Once when Manoja was king of Brahmavaddhana (Benares), the Bodhisatta was born as Sona, the son of a rich brahmin. He had a brother Nanda. When the boys grew up their parents wanted them to marry, but they refused, and declared their desire to become ascetics after the death of their parents. Then the parents suggested that they should all, at once, become ascetics; this they did, and lived in a pleasant grove in the Himālaya. After some time, because Nanda brought unripe fruit for his parents in spite of Sona's warning, Sona dismissed him. Nanda thereupon sought Manoja, and, with his magic power, helped him to win various kingdoms in Jambudīpa, bringing into subjection one hundred and one kings in seven years, seven months and seven days. All these kings Manoja brought to Brahmavaddhana, where he caroused with them. Nanda spent his time in the Suvannaguhā in the Himālaya, obtaining his alms from Uttarakuru.

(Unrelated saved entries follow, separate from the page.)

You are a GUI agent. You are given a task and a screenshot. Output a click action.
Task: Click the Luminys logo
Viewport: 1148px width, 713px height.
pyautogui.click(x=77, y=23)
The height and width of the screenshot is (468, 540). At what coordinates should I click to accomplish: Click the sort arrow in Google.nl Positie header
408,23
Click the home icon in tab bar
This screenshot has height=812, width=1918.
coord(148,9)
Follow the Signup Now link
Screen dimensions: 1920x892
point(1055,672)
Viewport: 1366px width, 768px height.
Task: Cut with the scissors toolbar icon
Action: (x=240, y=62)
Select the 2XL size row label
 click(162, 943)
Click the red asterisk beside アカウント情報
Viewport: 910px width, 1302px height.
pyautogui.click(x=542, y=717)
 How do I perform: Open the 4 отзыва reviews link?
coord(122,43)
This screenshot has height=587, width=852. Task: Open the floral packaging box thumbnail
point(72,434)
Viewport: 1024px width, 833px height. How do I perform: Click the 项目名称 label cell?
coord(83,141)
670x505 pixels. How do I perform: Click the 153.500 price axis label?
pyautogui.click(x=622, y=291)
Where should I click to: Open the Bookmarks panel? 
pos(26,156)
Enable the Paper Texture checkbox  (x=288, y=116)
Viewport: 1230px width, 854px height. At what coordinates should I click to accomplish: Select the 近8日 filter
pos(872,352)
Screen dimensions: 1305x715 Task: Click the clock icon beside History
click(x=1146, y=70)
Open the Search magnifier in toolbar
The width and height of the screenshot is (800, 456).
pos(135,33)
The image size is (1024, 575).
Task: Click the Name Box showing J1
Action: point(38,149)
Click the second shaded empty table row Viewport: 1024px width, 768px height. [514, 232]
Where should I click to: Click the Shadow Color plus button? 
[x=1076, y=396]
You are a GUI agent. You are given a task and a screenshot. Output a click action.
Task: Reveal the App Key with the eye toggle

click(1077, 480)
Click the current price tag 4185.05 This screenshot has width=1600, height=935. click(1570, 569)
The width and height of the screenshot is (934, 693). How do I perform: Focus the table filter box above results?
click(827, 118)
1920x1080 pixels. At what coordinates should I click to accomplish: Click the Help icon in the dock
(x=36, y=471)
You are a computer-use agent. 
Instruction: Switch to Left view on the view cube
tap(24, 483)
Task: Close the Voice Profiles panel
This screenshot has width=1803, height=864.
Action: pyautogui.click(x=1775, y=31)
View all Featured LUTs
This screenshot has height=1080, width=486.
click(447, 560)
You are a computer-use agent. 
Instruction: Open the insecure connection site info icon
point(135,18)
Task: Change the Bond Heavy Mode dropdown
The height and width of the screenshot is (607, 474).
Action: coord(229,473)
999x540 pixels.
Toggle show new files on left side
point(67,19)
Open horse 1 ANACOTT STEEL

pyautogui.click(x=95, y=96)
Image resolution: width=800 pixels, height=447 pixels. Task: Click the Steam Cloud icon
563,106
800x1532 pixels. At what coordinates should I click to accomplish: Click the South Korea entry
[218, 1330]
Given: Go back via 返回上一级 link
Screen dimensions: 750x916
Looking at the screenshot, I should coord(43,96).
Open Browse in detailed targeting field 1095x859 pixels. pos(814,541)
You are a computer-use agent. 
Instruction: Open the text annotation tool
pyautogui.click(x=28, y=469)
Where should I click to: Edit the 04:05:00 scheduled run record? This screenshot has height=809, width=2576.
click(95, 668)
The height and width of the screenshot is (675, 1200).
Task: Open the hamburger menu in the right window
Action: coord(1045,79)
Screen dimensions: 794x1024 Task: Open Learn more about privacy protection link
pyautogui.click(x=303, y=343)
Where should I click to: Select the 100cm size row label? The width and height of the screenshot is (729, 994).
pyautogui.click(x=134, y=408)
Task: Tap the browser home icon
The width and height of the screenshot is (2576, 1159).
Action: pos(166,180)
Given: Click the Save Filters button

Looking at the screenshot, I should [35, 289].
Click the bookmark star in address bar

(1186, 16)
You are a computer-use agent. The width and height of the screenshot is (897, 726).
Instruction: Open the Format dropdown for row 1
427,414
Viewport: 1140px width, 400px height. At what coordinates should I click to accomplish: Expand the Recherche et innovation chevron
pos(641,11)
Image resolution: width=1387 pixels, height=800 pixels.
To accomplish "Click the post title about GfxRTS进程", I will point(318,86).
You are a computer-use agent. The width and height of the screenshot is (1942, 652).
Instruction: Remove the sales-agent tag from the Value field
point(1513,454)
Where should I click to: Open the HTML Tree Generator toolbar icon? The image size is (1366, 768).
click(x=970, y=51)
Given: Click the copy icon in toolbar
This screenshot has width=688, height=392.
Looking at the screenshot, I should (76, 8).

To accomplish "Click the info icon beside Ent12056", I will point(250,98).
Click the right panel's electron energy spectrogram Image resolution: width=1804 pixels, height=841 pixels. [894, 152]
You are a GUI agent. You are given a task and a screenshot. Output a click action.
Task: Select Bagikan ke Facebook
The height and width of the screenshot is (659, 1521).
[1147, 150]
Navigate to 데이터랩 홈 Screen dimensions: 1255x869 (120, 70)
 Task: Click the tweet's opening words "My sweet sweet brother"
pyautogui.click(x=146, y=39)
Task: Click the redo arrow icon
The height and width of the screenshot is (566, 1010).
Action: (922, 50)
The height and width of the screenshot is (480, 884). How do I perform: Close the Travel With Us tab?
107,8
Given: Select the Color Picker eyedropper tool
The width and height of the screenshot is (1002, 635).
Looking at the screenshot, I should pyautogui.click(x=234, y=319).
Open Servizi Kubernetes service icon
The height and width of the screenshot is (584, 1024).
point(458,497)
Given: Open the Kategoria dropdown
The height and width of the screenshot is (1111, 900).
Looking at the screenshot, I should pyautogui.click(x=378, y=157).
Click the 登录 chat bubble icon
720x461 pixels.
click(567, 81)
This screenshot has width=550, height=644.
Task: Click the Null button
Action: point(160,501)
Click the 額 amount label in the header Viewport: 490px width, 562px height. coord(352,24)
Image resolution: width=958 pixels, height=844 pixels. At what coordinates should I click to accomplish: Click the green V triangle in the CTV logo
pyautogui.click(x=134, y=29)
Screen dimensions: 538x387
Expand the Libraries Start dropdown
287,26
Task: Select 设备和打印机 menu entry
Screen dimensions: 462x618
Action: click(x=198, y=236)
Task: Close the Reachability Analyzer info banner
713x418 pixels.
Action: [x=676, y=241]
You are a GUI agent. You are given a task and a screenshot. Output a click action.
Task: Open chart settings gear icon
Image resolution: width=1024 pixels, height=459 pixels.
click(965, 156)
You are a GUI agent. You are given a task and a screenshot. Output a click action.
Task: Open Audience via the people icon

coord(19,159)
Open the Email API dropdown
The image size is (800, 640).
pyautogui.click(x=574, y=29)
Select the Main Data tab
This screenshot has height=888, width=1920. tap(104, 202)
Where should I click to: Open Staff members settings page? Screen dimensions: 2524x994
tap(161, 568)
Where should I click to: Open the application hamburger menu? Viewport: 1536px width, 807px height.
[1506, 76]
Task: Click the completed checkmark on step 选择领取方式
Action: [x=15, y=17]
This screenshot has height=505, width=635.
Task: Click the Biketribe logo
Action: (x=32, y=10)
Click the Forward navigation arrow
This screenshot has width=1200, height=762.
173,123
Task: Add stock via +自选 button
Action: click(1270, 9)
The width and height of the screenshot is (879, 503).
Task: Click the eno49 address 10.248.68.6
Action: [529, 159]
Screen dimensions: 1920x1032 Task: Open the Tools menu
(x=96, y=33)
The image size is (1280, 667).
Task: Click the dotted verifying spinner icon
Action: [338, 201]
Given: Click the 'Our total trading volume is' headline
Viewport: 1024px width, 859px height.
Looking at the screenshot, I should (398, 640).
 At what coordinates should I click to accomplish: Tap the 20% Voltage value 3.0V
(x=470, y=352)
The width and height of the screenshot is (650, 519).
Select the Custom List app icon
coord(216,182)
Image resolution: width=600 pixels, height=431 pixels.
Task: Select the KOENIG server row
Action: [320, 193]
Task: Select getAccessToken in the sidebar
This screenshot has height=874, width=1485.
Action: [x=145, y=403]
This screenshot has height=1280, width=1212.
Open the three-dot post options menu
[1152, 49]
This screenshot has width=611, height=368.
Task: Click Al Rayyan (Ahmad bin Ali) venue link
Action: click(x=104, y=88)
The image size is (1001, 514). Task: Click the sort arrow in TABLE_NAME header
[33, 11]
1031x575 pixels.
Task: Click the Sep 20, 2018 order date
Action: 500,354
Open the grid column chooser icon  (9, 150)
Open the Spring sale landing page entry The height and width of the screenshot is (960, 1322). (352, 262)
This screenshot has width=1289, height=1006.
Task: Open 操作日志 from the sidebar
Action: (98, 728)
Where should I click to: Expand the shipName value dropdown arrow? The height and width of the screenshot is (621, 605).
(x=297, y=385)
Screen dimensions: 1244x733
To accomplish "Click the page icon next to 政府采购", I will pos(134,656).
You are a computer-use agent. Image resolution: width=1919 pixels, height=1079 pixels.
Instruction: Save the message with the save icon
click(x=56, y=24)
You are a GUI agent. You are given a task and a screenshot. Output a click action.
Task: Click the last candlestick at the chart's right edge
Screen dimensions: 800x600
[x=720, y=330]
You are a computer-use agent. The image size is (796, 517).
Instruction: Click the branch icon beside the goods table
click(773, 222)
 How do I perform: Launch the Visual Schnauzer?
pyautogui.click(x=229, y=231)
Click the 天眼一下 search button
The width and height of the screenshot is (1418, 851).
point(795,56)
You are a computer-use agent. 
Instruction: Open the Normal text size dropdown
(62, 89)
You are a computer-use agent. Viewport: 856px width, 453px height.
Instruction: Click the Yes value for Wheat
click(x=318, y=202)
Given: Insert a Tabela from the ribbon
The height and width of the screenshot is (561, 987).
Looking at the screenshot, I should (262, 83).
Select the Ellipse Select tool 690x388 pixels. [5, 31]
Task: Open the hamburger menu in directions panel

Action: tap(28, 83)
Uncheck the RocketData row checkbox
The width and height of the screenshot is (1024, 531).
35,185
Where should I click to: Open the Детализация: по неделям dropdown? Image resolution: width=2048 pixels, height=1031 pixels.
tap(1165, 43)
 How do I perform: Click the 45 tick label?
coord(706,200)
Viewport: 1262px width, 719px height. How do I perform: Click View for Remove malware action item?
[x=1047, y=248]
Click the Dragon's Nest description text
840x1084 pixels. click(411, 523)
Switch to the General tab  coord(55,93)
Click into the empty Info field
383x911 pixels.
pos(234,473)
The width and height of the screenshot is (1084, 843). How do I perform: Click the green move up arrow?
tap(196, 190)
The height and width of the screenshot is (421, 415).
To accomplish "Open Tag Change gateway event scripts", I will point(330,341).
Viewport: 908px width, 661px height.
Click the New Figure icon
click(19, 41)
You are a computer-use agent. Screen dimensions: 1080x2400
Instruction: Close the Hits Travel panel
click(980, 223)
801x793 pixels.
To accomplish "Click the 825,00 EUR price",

At the end of the seventh day Manoja looked for Nanda, who, reading his thoughts, appeared before him. Manoja wished to give some token of his gratitude, and Nanda asked that he should intercede for him with Sona and win for him Sona's forgiveness. Together they went to Sona accompanied by a large retinue. Sona explained why he had forbidden Nanda, to look after their parents, and Nanda asked his forgiveness for having given his parents unripe fruit in his eagerness to wait on them. Sona forgave him, and they all lived together once more, while the kings returned to their countries, where they ruled wisely.

The occasion for the story is the same as that for the Sāma Jātaka (q.v.), regarding a monk who supported his mother. Nanda is identified with Ananda and Manoja with Sāriputta (J.v.312, p.332).

The story is also given in the Cariyapitaka. Cyp.iii.v.